As I went through the survey I found the questions were all multiple choice and because I'd said no to the first question I wasn't able to tell them about my experiences of public seizures. And I've had them, and have had to learn to deal with them and how the public react.
I've only had a few drop fits. Even if they've changed over the years, I've generally always had a warning, whether it be a flashing light, strong tingles or just a overpowering sensation that I would be hitting the ground in seconds. So I'm very lucky really, for the majority of seizures I had, I've always been able to get into a safe position.
The first fit I had in public was in 1984. I was in London, staying with my best friend. It was a hot day and we were taking a walk in Hyde Park. While we talking and laughing together, I had a strong ice which was followed by the blinding light. I knew straight away that I needed to sit down so told my friend and she led me to the nearest bench, which is when the shit hit fan.... you see it was the first time my friend had seen me have a fit and besides she was still young, we were both only eleven at the time.

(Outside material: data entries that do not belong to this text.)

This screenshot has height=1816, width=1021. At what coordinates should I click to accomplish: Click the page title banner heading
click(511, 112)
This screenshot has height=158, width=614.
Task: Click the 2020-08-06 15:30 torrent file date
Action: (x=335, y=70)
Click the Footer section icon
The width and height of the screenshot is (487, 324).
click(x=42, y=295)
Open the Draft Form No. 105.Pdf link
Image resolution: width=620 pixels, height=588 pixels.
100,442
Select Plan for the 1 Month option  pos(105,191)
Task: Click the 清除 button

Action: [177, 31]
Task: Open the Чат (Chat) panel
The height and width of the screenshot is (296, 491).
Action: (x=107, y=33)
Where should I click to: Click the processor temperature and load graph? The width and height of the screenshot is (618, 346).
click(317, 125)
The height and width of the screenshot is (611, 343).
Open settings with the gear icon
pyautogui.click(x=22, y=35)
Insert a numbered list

I can't imagine the scene. I was doing my best to stay in the recovery position which was the most comfortable while I was convulsing like mad. Only when I started vomiting, my friend and her mother pushed me into an upright position, shoving a cardboard box in my face. All this made the fit much, much worse and it became a battle of wills. I was constantly trying to lie back down on the bench, while they where continually pushing me back up into the sitting position. It all sounds rather comical as I am writing it now but it was actually one of the first dreadful seizures that I've had.
A couple of months later, I was an inpatient at the Maudsley where I was being tested for brain surgery. My consultant had given me permission to go out for a couple of hours, and I was in Paperchase with my mother. I can remember knowing that I was going to fall, shouting out for help and then the next thing I knew my head hit the floor with a great thud and I was watching feet walk past me, even stepping over me. Nobody stopped to help or to see what was wrong. I remember thinking how cruel it was.
I think that I had those fits at such an early age was a good thing. While I never went round with a label saying 'epilepsy, handle with care,' I think it made me more aware. When I started boarding school, there were many times when I would to lie down in the street in the onset of a seizure. I don't know whether it was coincidence, luck or whether I was being looked after by a higher power, but there was always someone with me when these occurred. I was lucky, because I didn't have the strategies in place that I have now. Back then I was only wearing a medic elert bracelet, which didn't make me feel very safe because it only tells people that you're epileptic and not much else.
Just over a decade after I'd my first fit in public, I was on my home from after a long day at my work placement, the information department of a top advertising agency in London. I'd just got to the entrance of Green Park tube, when I had strong complex partial seizure and then seconds later was blinded by the flashing light. I'd had a mobile phone for a year and sods law, this was the first day I had forgotten it! Because of that, for a split second I panicked, walked up and down the street trying to work out what to do....in the end I decided to try and make it to Waterloo and make a phone call from there. Looking back, it was probably one of the bravest decisions I've made because I could have fallen at any time and I still dread to to think what would have happened among the sardines in suits that occupy London's underground.
But here was where I was lucky once again. And by lucky I mean very very lucky. At that point, an old friend of my sister's who'd only met me once or twice saw me in the crowds at Embankment as I made my way on to the right platform. She could see I was in trouble and stayed with me for the rest the journey when I told her that I was trying to get Waterloo so I could make a phone call. It ws a hard journey, by then I was blinded and there were no seats.I didn't get to make the phone call. As we got out of the tube, I knew I had to lie down. Unfortunately because of the crowds, I had to lie at the bottom of the steps that led in and out of the platform. Not exactly convenient, but I had no choice. After that I only remember thinking that I was never going to see my family again, because I was in this dark tunnel and then when the paramedics were carrying me up the escalator I remember seeing everybody staring at me. Even in my spasmodic static, I wanted to stick to fingers up and shout 'what the hell are you looking at? You didn't stop and help did you?' This may sound angry, but it was more frustration than anything else.
When I finally came out of the fit in St Thomas's Hospital, my sister's friend, Emma I think she was called, was still with me and she stayed with me until Mummy got there. What she did tell me though, was that the paramedics were so impressed with the card that I carried around in my purse, that 'they thought everyone should have one.'That card was a work in progress to what I carry around now. Initially the card stated that I had cerebal palsy and what to do in the event of generlised seizure and it had all the emergency numbers to call. Today I carry around a 'Protocol' which has been agreed by a specialist epilepsy nurse at Chalfont St Peter and my Consultant Professor Sander. It states all the different seizures that I experience and the drugs to treat them with. Again it has all numbers to call.
Sadly when I filled out the questionnaire for Epilepsy, when they asked the question are you afraid of having seizures in public I answered 'No'. But the truth is, having seizures in public is never easy, always frightening, but if you have the strategies to deal with it, it always helps. Only I couldn't tell them this.